--- Text shown ---

An axiom of numerical risk assessment is
expected value = (value of an event) x (probability of the event) +
(value of no event) x (probability of no event).
Casinos use this formula to calculate the expected payout for games like roulette (using a negative “value” for a lost bet). In the long run we’ll lose, but in the short run, we might win, or win big – that’s the thing with probabilities.
The same essential formula is applicable in general decision making, although unlike the casinos we might have to deal with uncertaintities in our estimates of the probabilities and values involved, and deal with the possibility the expected value is zero within those uncertainties. That’s OK, it just says in that case we don’t have a numerical basis for a decision.
What if we were to look at things another way, which competes with the risk assessment approach:
value = (value of median outcome) x (median outcome)
A “median” value is the one you get if you line up all of the outcomes from smallest to biggest and pick the one in the middle. (In casino roulette, you would roll the wheel many times, and find out that the median outcome is that you lost money.) I deliberately removed the word “expected” from the left-hand value in this second formula – in this formula we’re only looking at one outcome, and that’s the median outcome. If you apply this approach to roulette, you’re never going to play, because this formula (wrongly) says you will always lose. It’s tyranny of the median – if I go this route I won’t lose money, but I also won’t be any fun.
Applied to gambling that logic is clearly off, but the second formula is also applied often in decision-making. I select a median outcome, and based on my estimate of whether that does or doesn’t have value, I will or won’t proceed. A lot of the time my reasoning won’t be too distorted – I travel to the grocery to get food (and since I need to eat that presumably has a positive value), but don’t worry excessively about the remote possibility that I might have an accident and rack up a big car-repair bill. I might hire a new employee with the expectation they’ll stick around long enough to become fully productive, ignoring the possibility that they’ll leave after a short time. I might promote someone presuming that they will work out in their new position, ignoring the Peter-Principled option that they do not. It’s just being practical – who has time to figure out the chances and costs of every possible outcome, even if we could?
Often this median approach isn’t too bad, and when occasionally things don’t work out, we take our lumps and move on. However, the second formula really breaks down when a (hopefully) unlikely outcome has a very high cost. By the lights of the second formula, we shouldn’t spend a dime to prevent nuclear war, because nuclear war is unlikely. Few would agree that this is a good approach, and even given considerable uncertainties, an differential analogue of the first formula is prudent policy:
value = (reduced probability of nuclear war) x (unimaginable costs)
– (spending on nuclear diplomacy and deterrence)
The value of our policy is to reduce the chance of a horrendous event. Talking of “value” might seem a little cold, but the decision is undoubtedly the right one. While reasonable people might differ on how funds are dispersed to prevent nuclear war, few would say that no money should be spent simply because we aren’t on the brink of Armageddon. That would be an an extraordinarily anarchic policy. Spending funds prudently is part of the government’s job – based on the best evidence of what a nuclear war would be like, we’ve invested in protecting ourselves from a terrible outcome.

---

▶ Instruction A:
Answer these questions using the text on expected value and median outcomes:
(i) What do casinos use the expected-value formula to calculate?
(ii) What word was deliberately removed from the left-hand value of the second formula?
(iii) According to the second formula, how much should be spent to prevent nuclear war?
▶ Instruction B: In one to three sentences, explain why the text on expected value and median outcomes drops the word "expected" from the left-hand value of the second formula.
▶ Instruction C: Continue the text on expected value and median outcomes from its last sentence.

--- Data rows ---

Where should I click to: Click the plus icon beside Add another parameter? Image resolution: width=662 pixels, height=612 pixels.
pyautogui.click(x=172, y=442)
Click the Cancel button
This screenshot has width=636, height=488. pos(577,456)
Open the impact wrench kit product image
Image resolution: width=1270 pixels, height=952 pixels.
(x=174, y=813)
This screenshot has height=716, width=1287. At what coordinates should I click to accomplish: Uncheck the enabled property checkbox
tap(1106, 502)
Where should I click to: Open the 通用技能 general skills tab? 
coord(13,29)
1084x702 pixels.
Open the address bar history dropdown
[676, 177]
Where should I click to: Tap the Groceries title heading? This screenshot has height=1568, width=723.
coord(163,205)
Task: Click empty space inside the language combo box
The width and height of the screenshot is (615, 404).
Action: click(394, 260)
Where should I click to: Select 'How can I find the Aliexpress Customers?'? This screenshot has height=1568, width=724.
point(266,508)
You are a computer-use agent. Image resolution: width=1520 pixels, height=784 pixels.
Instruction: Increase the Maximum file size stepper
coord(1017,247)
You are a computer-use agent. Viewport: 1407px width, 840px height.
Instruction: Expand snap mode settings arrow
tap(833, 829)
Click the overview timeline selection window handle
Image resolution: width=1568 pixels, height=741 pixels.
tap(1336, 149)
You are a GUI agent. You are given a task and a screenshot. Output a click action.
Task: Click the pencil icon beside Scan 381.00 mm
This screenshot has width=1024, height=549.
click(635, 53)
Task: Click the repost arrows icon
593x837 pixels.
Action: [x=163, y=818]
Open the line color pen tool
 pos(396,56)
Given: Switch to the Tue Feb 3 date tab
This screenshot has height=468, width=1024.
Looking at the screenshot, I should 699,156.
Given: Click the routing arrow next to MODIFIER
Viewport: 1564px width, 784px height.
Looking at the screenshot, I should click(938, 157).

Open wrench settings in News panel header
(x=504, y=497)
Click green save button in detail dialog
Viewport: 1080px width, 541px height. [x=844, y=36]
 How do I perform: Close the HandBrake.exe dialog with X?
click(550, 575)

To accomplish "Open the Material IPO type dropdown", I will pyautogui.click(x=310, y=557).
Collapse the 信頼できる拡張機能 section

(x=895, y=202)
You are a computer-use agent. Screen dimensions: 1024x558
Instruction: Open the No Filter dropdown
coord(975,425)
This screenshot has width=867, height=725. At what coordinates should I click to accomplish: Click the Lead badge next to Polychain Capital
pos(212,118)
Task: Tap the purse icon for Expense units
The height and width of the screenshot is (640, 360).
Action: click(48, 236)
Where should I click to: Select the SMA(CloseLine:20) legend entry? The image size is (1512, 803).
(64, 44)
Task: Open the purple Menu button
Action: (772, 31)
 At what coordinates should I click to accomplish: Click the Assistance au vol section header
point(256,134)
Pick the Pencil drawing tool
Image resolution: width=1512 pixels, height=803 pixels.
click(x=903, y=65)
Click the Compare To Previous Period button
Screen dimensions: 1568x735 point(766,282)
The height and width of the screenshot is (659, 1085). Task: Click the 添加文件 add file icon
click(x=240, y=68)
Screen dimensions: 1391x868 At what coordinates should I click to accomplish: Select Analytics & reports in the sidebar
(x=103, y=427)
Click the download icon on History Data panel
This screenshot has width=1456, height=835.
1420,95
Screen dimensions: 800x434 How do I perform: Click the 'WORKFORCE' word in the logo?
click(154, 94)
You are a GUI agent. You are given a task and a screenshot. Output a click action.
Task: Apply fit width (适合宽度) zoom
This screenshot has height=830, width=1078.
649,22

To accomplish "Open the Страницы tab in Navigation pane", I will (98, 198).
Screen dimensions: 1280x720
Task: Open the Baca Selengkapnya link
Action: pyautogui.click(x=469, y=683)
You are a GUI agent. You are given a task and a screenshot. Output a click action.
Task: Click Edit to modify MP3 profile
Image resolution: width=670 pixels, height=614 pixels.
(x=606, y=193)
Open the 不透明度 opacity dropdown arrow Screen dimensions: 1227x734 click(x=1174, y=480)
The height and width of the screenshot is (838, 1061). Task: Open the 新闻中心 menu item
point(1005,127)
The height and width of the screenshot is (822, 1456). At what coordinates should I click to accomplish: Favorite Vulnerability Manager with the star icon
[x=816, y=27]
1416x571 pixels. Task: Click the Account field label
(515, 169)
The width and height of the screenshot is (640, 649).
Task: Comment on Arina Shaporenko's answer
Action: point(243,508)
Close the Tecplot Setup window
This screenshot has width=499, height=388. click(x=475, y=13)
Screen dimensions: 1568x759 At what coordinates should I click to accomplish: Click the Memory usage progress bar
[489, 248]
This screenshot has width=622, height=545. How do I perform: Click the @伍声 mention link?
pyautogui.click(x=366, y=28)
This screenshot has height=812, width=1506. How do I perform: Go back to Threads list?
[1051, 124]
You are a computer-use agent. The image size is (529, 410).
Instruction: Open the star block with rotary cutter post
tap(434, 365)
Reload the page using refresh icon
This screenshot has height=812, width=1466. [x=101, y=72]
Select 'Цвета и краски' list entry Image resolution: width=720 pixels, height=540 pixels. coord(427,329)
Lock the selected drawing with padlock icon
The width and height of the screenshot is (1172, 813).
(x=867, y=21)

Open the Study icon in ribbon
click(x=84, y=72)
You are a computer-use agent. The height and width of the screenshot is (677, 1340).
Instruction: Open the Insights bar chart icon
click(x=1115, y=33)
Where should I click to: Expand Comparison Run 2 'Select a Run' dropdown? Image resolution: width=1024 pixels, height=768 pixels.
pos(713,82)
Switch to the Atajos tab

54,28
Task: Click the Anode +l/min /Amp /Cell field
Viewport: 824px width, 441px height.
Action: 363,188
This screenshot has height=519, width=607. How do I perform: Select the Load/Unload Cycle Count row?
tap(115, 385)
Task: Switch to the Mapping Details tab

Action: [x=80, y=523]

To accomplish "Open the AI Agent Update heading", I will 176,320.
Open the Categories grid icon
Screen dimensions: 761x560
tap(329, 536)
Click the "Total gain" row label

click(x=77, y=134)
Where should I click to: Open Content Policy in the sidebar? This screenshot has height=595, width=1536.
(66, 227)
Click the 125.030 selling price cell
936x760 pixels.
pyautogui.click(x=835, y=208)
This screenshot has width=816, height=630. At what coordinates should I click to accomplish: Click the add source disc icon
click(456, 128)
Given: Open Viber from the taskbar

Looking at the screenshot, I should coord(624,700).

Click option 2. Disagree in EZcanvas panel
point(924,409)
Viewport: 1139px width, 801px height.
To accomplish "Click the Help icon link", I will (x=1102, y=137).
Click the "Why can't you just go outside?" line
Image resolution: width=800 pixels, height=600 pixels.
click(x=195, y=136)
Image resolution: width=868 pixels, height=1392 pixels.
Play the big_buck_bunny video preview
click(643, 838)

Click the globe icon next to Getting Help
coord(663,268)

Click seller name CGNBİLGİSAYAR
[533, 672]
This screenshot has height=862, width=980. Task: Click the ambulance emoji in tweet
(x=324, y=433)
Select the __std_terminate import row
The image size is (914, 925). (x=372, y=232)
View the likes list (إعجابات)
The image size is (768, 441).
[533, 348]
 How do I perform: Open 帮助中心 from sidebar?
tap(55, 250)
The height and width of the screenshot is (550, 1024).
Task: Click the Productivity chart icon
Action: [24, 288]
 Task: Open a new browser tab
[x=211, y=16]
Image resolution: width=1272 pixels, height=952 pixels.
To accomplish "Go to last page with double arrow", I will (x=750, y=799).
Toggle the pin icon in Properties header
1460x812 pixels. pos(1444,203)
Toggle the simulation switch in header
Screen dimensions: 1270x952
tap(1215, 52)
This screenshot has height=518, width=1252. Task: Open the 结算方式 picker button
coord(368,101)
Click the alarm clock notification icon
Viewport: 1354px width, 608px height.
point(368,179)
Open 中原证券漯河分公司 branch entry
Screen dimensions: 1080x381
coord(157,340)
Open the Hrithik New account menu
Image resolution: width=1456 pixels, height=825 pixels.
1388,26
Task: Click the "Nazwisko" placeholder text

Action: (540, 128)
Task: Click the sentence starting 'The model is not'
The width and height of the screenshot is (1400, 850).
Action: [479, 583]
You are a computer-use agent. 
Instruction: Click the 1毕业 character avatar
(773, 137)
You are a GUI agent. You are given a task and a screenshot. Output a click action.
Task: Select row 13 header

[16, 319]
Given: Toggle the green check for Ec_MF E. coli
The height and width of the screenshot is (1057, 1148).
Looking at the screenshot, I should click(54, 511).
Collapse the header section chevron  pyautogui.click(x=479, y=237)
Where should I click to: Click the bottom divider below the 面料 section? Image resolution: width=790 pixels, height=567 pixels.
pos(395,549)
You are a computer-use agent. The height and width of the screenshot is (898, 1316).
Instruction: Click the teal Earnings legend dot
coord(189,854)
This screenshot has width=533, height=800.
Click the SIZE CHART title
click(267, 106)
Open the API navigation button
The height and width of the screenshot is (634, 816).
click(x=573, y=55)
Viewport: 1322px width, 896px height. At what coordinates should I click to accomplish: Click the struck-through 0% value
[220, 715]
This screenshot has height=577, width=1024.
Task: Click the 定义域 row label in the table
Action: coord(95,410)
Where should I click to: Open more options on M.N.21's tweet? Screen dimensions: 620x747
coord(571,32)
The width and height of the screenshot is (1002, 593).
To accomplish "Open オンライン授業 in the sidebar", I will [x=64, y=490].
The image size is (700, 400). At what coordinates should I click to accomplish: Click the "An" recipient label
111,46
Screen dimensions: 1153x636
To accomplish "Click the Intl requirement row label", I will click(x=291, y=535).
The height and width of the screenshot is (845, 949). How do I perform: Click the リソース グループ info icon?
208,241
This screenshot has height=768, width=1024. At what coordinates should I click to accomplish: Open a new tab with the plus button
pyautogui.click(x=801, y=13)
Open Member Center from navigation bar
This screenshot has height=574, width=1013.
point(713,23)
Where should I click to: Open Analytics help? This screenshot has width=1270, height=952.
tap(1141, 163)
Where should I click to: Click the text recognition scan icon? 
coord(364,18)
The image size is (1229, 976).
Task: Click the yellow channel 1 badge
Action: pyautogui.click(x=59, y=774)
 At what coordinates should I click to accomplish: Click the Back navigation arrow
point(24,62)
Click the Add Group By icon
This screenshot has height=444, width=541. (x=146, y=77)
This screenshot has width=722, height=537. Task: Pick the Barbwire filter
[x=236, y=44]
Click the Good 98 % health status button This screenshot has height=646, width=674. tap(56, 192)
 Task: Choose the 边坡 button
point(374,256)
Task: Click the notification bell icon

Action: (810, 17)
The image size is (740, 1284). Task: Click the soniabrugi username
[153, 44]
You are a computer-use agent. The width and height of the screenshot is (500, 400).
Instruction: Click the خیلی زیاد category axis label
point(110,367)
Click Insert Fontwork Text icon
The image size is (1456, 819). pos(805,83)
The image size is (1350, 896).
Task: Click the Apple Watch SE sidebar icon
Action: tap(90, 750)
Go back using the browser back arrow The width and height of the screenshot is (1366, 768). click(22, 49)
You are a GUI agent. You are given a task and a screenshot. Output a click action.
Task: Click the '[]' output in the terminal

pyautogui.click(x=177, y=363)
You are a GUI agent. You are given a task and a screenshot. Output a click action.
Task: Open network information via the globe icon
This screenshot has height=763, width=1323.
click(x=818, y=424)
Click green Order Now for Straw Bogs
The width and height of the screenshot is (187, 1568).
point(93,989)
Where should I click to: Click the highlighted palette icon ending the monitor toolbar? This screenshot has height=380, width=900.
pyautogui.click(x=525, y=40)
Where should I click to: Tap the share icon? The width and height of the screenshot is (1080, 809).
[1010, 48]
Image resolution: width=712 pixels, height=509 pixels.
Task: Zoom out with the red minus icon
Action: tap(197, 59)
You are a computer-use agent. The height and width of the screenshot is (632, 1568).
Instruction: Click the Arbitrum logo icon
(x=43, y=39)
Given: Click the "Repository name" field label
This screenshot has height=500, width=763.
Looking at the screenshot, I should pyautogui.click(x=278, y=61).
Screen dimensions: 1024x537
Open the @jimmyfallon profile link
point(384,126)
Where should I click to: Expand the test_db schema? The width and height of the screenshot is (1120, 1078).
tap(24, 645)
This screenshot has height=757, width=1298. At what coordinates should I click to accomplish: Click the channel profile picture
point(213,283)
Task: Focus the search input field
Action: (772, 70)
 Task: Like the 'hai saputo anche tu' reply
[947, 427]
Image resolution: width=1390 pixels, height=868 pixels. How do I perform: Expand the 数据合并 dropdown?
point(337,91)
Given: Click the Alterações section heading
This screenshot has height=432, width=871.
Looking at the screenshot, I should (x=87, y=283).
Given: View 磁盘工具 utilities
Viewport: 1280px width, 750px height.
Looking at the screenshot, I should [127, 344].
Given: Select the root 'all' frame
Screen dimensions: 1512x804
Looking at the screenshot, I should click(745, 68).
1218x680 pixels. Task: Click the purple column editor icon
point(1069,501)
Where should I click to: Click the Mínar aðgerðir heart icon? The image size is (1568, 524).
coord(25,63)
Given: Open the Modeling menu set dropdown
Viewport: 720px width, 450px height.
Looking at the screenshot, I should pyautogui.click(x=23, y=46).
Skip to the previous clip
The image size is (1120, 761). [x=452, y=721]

---

▶ Final answer A:
(i) The expected payout for games like roulette.
(ii) The word "expected."
(iii) Not a dime, because nuclear war is unlikely.

▶ Final answer B: The second formula looks at only one outcome, the median outcome. It does not weigh all the possible outcomes by their probabilities, so calling its result an "expected" value would not fit.

▶ Final answer C:
If we agree that investment against very bad outcomes – even if they are unlikely – is a matter of governmental sensibility and prudence, perhaps we should be grateful that our current cast of governmental anarchists wasn’t in office in the mid-twentieth century. It’s reasonable to wonder if we would have invested in any nuclear policy, simply because nuclear war hadn’t yet taken place.
Let’s look at the closely-parallel case of global warming, doubtless far from most people’s safe-topic list, and one perhaps best avoided in polite company. But here we are, neither particularly safe, nor all that polite. Governmental representatives wishing to do nothing are applying a tyranny-of-the-median formulation, based on the idea that global warming damage is unlikely or impossible, so a median outcome is “there is no problem.” In that view, the value of spending on research is, well, negative:
cost = (spending on research that we don’t really need)
Like the cases above, that doesn’t take all factors into account. (Ironically, Keynesian economics says that raw spending is a lousy metric for true cost, and there might be a net positive income through the mechanism of increased economic growth and increased tax revenues. But that’s not the immediate point.)
Accurate risk assessment requires that even unlikely scenarios are taken into account when they have huge costs. Given even a modest chance of astronomical global warming damage, a realistic formula for the value of research spending would be like the one above:
expected value = ( cost of severe global warming – cost of limited global warming ) x
(decreased probability of severe global warming)
– (research spending)
Even if the probability of severe global warming damage were only ten percent, even one percent – the cost of major coastal flood damage, of crop failures, of more extreme weather – would justify research expenditures of many billions of dollars without question. There isn’t anything to dicuss, unless we wish to claim that predictions of global warming are truly a hoax, or the (probability of severe global warming) is exactly zero, or research can have no impact on the issue. We can take that Flat-Earther approach – but when the majority of responsible professionals agree that severe global warming damage is quite possible without urgent action, the burden of proof rests with those wishing to demonstrate otherwise. Those in government who aren’t quite schooled enough or bright enough to understand this, or are simply afraid or unwilling to spend money for any reason, would ideally move back to whatever endeavor prepared them so woefully for the responsibilities they now hold.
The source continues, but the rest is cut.